» **Action item**:
Send back the entries exactly as they were given.

==== Data to use ====

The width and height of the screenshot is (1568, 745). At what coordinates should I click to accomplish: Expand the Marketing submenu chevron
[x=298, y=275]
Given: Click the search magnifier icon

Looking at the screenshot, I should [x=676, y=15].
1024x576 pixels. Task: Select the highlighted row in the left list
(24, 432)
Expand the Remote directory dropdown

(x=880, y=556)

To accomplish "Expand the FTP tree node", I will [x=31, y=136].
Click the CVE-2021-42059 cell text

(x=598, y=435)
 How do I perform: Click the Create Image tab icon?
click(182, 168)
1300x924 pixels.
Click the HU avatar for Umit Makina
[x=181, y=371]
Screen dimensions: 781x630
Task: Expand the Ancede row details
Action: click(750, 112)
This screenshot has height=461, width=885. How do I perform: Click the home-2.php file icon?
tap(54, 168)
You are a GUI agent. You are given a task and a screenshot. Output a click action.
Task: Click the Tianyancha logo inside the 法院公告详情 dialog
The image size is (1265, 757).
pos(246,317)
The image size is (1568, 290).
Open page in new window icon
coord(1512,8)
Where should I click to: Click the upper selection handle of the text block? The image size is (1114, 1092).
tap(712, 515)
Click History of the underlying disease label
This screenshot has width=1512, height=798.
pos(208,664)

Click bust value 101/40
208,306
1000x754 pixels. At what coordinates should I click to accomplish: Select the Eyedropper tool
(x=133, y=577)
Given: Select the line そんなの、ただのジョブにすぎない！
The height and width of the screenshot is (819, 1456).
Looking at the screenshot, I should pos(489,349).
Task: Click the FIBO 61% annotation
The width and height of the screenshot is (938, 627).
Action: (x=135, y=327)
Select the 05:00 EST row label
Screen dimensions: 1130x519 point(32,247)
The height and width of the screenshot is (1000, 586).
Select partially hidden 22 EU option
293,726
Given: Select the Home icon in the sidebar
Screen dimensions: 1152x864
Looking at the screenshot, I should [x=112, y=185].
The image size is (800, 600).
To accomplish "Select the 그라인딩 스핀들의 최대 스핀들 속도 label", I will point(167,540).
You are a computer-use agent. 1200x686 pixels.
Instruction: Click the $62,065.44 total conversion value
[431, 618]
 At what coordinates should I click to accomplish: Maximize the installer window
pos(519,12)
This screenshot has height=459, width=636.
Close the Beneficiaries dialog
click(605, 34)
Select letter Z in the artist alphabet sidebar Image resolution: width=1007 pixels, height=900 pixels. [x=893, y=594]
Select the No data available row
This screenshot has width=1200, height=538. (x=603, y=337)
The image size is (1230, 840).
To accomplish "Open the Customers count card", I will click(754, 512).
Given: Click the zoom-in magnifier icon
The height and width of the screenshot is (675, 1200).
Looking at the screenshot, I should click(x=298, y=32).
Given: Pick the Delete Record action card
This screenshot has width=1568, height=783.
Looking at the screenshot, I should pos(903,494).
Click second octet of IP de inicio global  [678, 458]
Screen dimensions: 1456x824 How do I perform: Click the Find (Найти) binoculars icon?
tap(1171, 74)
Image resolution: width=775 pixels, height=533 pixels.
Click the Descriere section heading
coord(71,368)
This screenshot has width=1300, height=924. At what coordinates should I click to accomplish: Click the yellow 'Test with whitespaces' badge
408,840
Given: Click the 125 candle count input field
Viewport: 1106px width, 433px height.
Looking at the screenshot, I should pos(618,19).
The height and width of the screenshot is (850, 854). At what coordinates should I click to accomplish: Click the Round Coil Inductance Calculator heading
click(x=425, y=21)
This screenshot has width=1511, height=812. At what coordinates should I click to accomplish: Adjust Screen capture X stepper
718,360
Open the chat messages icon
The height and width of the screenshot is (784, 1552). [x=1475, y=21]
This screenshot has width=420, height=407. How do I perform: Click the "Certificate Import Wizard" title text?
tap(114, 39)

====

» **Response**:
The width and height of the screenshot is (1568, 745). At what coordinates should I click to accomplish: Expand the Marketing submenu chevron
[x=298, y=275]
Given: Click the search magnifier icon

Looking at the screenshot, I should [x=676, y=15].
1024x576 pixels. Task: Select the highlighted row in the left list
(24, 432)
Expand the Remote directory dropdown

(x=880, y=556)

To accomplish "Expand the FTP tree node", I will [x=31, y=136].
Click the CVE-2021-42059 cell text

(x=598, y=435)
 How do I perform: Click the Create Image tab icon?
click(182, 168)
1300x924 pixels.
Click the HU avatar for Umit Makina
[x=181, y=371]
Screen dimensions: 781x630
Task: Expand the Ancede row details
Action: click(750, 112)
This screenshot has height=461, width=885. How do I perform: Click the home-2.php file icon?
tap(54, 168)
You are a GUI agent. You are given a task and a screenshot. Output a click action.
Task: Click the Tianyancha logo inside the 法院公告详情 dialog
The image size is (1265, 757).
pos(246,317)
The image size is (1568, 290).
Open page in new window icon
coord(1512,8)
Where should I click to: Click the upper selection handle of the text block? The image size is (1114, 1092).
tap(712, 515)
Click History of the underlying disease label
This screenshot has width=1512, height=798.
pos(208,664)

Click bust value 101/40
208,306
1000x754 pixels. At what coordinates should I click to accomplish: Select the Eyedropper tool
(x=133, y=577)
Given: Select the line そんなの、ただのジョブにすぎない！
The height and width of the screenshot is (819, 1456).
Looking at the screenshot, I should pos(489,349).
Task: Click the FIBO 61% annotation
The width and height of the screenshot is (938, 627).
Action: (x=135, y=327)
Select the 05:00 EST row label
Screen dimensions: 1130x519 point(32,247)
The height and width of the screenshot is (1000, 586).
Select partially hidden 22 EU option
293,726
Given: Select the Home icon in the sidebar
Screen dimensions: 1152x864
Looking at the screenshot, I should [x=112, y=185].
The image size is (800, 600).
To accomplish "Select the 그라인딩 스핀들의 최대 스핀들 속도 label", I will point(167,540).
You are a computer-use agent. 1200x686 pixels.
Instruction: Click the $62,065.44 total conversion value
[431, 618]
 At what coordinates should I click to accomplish: Maximize the installer window
pos(519,12)
This screenshot has height=459, width=636.
Close the Beneficiaries dialog
click(605, 34)
Select letter Z in the artist alphabet sidebar Image resolution: width=1007 pixels, height=900 pixels. [x=893, y=594]
Select the No data available row
This screenshot has width=1200, height=538. (x=603, y=337)
The image size is (1230, 840).
To accomplish "Open the Customers count card", I will click(754, 512).
Given: Click the zoom-in magnifier icon
The height and width of the screenshot is (675, 1200).
Looking at the screenshot, I should click(x=298, y=32).
Given: Pick the Delete Record action card
This screenshot has width=1568, height=783.
Looking at the screenshot, I should pos(903,494).
Click second octet of IP de inicio global  [678, 458]
Screen dimensions: 1456x824 How do I perform: Click the Find (Найти) binoculars icon?
tap(1171, 74)
Image resolution: width=775 pixels, height=533 pixels.
Click the Descriere section heading
coord(71,368)
This screenshot has width=1300, height=924. At what coordinates should I click to accomplish: Click the yellow 'Test with whitespaces' badge
408,840
Given: Click the 125 candle count input field
Viewport: 1106px width, 433px height.
Looking at the screenshot, I should pos(618,19).
The height and width of the screenshot is (850, 854). At what coordinates should I click to accomplish: Click the Round Coil Inductance Calculator heading
click(x=425, y=21)
This screenshot has width=1511, height=812. At what coordinates should I click to accomplish: Adjust Screen capture X stepper
718,360
Open the chat messages icon
The height and width of the screenshot is (784, 1552). [x=1475, y=21]
This screenshot has width=420, height=407. How do I perform: Click the "Certificate Import Wizard" title text?
tap(114, 39)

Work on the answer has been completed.